On June 8, 2012, Parent, Merger Sub and the Company entered into an Agreement and Plan of Merger (the
merger agreement
) providing for the merger of Merger Sub with and into the Company (the
merger
), with the
Company surviving the merger as a wholly owned subsidiary of Parent. Parent and Merger Sub are currently beneficially owned by Mr. Xia. Prior to the effective time of the merger, (i) each of Mr. Xia, Karmen, Danxia Huang, Shufeng Xia and SAIF III
(collectively, the
Rollover Holders
) will contribute the shares of Company common stock beneficially owned by them (the
Rollover Shares
) to Parent in exchange for newly issued ordinary shares of Holdco, (ii) Mr.
Xia will purchase newly issued shares of Holdco for a cash purchase price of $26,955,708, and (iii) SAIF III will purchase newly issued shares of Holdco for a cash purchase price of $11,552,446. At the effective time of the merger, Parent
and Merger Sub will be beneficially owned by the Rollover Holders and SAIF IV.

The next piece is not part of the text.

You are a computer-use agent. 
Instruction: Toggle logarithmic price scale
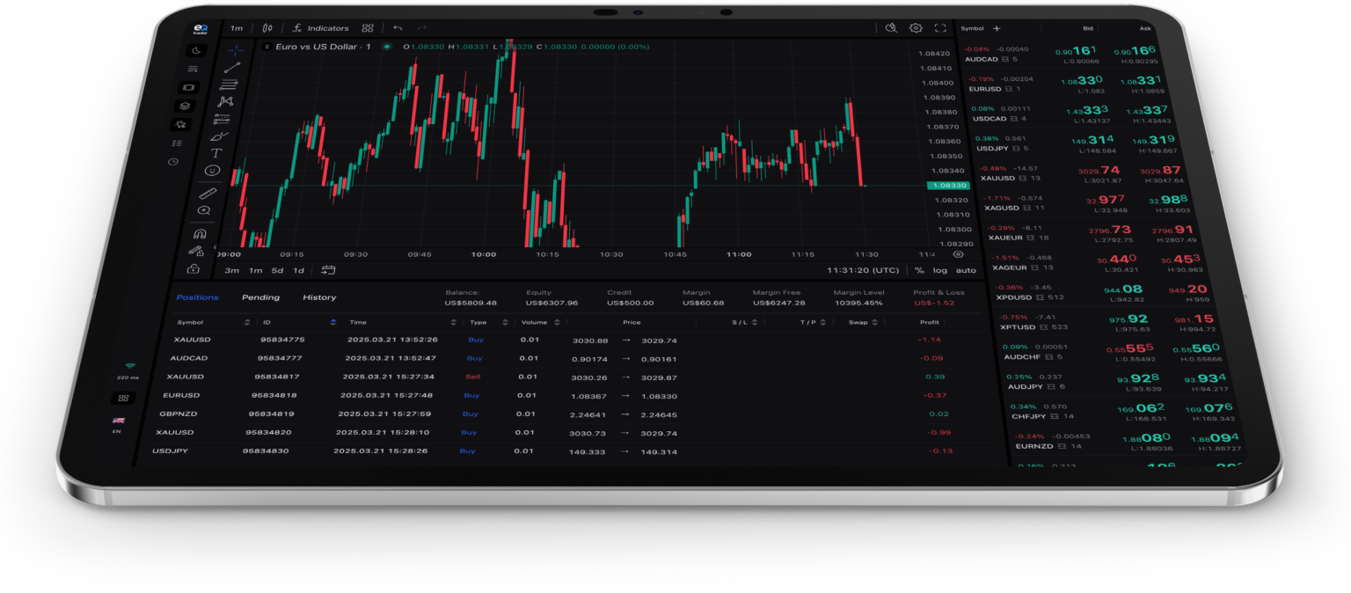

Concurrently with the filing of this Schedule 13E-3, the Company is filing a Supplement (the Supplement) to the definitive proxy statement dated as of September 25, 2012 (the definitive proxy statement, as supplemented by the Supplement,
the Proxy Statement) under Regulation 14A of the Exchange Act, relating to a special meeting of the stockholders of the Company at which the stockholders of the Company will consider and vote upon, among other things, a proposal to
approve the merger agreement. A copy of the Proxy Statement is attached hereto as Exhibit (a)(1) and a copy of the merger agreement is attached as Annex A to the Proxy Statement.
Under the terms of the merger agreement, at the effective time of the merger each outstanding share of the Company common stock will be converted automatically into the right to receive $5.80 in cash (the
per share merger
consideration
), without interest, excluding (i) shares held by the Company as treasury stock or owned, directly or indirectly, by Parent, Merger Sub or any wholly owned subsidiary of the Company immediately prior to the effective time of
the merger or (ii) the Rollover Shares. The merger remains subject to the satisfaction or waiver of the conditions set forth in the merger agreement, including the affirmative vote of both (i) the holders of a majority of the Company common stock
and (ii) holders of a majority of the Company common stock (excluding the Rollover Shares) at the special meeting of the stockholders, or any adjournment or postponement thereof, in favor of the approval of the merger agreement.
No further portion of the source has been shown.